§ **Extract**:
Otitos externa is an inflammation of the ear canal. Ototis externa is common in dogs and cats and can be caused by many different things. It can be associated with other skin problems such as allergies caused by food or plants, bacterial infections, foreign bodies such as grass seeds and parasites like mites. Sometimes there may be factors predisposing your animal to developing ototis externa. Excessive moisture, increased humidity or lots of hair in the ear canal, narrow ear canals or obstruction of the ear canal can all be underlying causes. A humid narrow ear canal promotes retention of moisture and this provides an excellent environment for bacteria to grow.

Chronic ototis externa can result in long term changes to the ear such as narrowing of the canal and this in turn can make the problem, such as infection, worse and also more difficult to treat.

Your animal may have a sudden onset of problems or they may have been having problems long term or on and off. Most commonly head shaking and rubbing/scratching at or near the ear are seen. There may be a discharge from the ear and your animal may appear in pain when his/her ear/head are touched.

Your vet will thoroughly examine your pets’ ears to try and determine the underlying problem. In simple cases this may involve examination with an otoscope during the consultation. In more complicated or chronic cases sedation or general anaesthetic may be required to examine and/or clean the ear more thoroughly and/or more extensive testing may be required.

Treatment of ototis externa involves cleaning and drying the ear and using medications if appropriate. Your vet may prescribe a combination of topical and/or oral medications. In most cases it is important to thoroughly clean the ear to remove any debris. This also keeps the canal dry and, if required, allows other topical medication to reach the infection if required.

§ **Excerpted records**:
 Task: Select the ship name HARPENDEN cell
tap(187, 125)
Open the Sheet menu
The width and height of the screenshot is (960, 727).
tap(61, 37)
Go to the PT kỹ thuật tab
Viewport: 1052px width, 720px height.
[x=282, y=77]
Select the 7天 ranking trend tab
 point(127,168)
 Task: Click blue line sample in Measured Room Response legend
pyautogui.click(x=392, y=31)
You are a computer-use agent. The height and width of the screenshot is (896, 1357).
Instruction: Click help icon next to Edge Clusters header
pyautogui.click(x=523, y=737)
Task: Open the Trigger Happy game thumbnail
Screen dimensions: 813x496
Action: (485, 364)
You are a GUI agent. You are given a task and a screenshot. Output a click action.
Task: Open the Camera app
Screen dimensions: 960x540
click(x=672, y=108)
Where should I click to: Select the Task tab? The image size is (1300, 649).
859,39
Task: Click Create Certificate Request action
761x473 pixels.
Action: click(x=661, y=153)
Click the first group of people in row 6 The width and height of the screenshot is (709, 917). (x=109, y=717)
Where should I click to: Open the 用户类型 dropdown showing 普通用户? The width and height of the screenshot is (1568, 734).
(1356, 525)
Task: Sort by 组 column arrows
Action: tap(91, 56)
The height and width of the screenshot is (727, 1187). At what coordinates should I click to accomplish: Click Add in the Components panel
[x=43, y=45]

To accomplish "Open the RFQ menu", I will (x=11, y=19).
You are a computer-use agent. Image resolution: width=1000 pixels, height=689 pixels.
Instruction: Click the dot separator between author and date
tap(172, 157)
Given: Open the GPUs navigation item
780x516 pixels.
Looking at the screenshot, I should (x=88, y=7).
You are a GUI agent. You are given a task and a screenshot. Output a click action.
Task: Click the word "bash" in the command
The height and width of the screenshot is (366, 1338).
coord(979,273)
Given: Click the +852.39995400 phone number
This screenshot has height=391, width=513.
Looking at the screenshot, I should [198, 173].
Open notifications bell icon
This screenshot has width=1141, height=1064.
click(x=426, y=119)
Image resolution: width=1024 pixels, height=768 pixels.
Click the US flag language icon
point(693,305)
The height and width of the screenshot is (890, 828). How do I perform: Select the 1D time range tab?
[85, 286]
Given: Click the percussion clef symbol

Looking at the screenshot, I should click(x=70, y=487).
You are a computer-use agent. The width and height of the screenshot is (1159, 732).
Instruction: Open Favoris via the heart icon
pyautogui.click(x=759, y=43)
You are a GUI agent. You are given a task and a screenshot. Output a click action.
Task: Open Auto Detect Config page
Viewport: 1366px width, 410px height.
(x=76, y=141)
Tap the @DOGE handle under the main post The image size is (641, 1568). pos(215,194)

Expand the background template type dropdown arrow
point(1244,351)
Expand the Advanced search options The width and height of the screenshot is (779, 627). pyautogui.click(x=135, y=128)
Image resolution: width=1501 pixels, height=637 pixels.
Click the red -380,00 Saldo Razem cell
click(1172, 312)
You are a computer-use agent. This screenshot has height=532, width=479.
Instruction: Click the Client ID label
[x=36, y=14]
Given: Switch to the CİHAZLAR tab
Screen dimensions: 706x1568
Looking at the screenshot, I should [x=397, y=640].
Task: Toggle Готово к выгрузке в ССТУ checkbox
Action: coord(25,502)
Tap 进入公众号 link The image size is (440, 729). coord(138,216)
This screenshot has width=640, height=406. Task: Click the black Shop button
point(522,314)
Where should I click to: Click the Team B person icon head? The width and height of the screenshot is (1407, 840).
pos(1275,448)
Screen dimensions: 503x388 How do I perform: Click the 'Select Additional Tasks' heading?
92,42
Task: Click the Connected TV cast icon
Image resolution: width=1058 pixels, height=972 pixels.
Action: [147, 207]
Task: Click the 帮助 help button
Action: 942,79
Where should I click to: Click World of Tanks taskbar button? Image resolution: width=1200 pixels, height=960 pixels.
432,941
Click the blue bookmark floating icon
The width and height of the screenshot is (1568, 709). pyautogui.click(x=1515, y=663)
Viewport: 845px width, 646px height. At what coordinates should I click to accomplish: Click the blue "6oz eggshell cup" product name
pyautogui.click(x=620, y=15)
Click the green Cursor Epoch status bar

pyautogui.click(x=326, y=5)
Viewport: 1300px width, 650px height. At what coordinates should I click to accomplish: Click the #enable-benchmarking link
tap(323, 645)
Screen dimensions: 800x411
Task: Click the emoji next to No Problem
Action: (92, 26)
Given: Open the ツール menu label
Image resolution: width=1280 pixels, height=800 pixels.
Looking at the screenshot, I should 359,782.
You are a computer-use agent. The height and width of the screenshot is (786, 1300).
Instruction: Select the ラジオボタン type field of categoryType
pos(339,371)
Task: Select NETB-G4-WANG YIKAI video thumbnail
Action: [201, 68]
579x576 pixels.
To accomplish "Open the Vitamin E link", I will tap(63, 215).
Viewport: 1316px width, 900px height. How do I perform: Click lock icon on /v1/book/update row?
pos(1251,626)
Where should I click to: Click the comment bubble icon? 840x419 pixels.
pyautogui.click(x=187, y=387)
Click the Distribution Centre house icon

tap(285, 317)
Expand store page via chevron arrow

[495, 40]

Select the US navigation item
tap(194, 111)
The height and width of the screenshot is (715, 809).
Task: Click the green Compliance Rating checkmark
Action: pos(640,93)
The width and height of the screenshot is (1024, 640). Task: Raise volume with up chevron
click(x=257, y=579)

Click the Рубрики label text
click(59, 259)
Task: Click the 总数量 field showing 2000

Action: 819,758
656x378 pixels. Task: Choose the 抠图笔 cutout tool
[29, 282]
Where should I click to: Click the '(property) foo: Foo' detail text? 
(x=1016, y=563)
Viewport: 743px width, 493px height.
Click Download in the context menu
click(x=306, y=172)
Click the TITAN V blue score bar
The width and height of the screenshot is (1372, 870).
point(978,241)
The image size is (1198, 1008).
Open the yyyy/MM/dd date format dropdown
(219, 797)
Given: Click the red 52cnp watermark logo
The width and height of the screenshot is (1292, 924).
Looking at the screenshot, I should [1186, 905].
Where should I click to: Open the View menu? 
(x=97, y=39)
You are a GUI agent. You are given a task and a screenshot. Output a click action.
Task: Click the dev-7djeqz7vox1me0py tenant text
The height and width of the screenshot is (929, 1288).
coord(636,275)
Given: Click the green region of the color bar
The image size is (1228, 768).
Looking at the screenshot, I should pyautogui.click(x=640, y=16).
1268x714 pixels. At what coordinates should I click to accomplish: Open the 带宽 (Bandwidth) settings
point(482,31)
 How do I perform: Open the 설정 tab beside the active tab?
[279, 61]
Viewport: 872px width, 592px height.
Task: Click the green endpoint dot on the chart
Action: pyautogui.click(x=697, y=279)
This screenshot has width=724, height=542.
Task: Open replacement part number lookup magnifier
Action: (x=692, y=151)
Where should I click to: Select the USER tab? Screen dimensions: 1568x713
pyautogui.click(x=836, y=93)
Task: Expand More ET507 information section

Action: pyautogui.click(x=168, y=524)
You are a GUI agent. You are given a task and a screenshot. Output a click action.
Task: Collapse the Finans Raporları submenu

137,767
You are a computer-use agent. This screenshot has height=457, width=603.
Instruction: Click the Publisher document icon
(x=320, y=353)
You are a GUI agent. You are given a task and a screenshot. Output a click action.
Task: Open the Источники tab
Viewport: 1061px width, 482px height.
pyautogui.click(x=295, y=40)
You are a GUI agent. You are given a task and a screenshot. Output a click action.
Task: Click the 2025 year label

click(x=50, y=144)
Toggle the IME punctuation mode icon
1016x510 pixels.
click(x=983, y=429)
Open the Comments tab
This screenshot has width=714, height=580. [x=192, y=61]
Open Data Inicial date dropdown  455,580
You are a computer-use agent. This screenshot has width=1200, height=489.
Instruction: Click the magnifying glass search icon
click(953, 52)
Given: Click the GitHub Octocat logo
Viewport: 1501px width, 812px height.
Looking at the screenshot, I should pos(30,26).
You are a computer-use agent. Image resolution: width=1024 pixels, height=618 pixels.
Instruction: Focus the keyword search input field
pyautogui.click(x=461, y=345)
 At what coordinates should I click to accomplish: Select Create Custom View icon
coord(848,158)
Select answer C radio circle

§ **Questions to answer**:
1. Answer these from the text on ear canal inflammation in pets:
(a) What does a humid narrow ear canal provide an excellent environment for?
(b) Which signs are seen most commonly?
(c) In simple cases, what instrument may the vet use during the consultation?
2. Carry on the text on ear canal inflammation in pets from its last sentence.
The lines above come from a separate source and have no connection to the text on ear canal inflammation in pets.

§ **Answers by item number**:
1.
(a) For bacteria to grow.
(b) Head shaking and rubbing/scratching at or near the ear.
(c) An otoscope.

2.
Your vet will supply you with all the required medications. To clean the ears fill the ear canal with solution and rub/massage the entire length of the ear canal. A cloth/swabs or such can then be used to wipe out the fluid and any debris. A finger covered with a swab/cloth can be used to clean deeper into the ear canal but never use cotton buds in animals' ears. If you are using a cleaner prior to other medication allow at least 30 minutes after cleaning to allow the canal to dry properly before putting anything else in the ear.

If using topical medications, follow the instructions given to you, place the appropriate amount of drops/cream in to the ear and massage these in well to allow full penetration of the medication. Your vet will advise you on the frequency and length of time each medication needs to be used.

Re-checks if requested are very important. If the problem is not cleared up fully, chronic problems can develop and as mentioned previously can result in permanent damage to your animals’ ear.